No stranger to the contortions of inheritance, Richard widened his eyes. He looked at Leith. “Really?”
But Leith was studying Barnaby. Hoarsely, Leith asked, “You know?”
Barnaby met Leith’s gaze as Stokes came up, and O’Donnell and Morgan reached down to haul Leith to his feet. “We’ve worked it all out,” Barnaby coldly informed him. “And we have the proof.”
Leith read the conviction in Barnaby’s eyes, and the desperate hope that had sustained him drained, and he slumped in the policemen’s hold.

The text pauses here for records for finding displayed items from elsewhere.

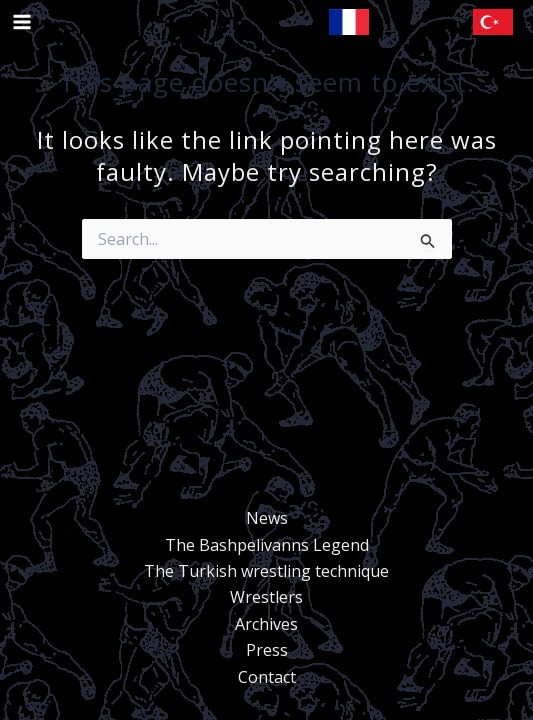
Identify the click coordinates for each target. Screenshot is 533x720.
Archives (266, 624)
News (267, 518)
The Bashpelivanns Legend (267, 545)
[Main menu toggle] (22, 22)
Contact (267, 677)
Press (267, 650)
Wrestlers (266, 597)
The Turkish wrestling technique (266, 571)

Leaving O’Donnell and Morgan to take Leith in charge, Stokes nodded to Richard. “Good work.”
Richard smiled. “I wasn’t about to let the bastard escape.”
Rosalind hugged him.
With Richard’s arm around her, the pair walked back toward the apple tree beneath the spreading branches of which Regina still sat, and Barnaby and Stokes followed.
Penelope was crouching beside Regina, supporting and encouraging the younger woman, but rose as they neared. Her gaze swept Richard—and fixed on the bloody gash in his coat sleeve. “You’ve been cut!”
“What?” Rosalind pushed out from under Richard’s arm and swung to see. “Where?”
Penelope saw the intensity of Rosalind’s reaction and smiled knowingly as all Rosalind’s pent-up concern focused on a new target.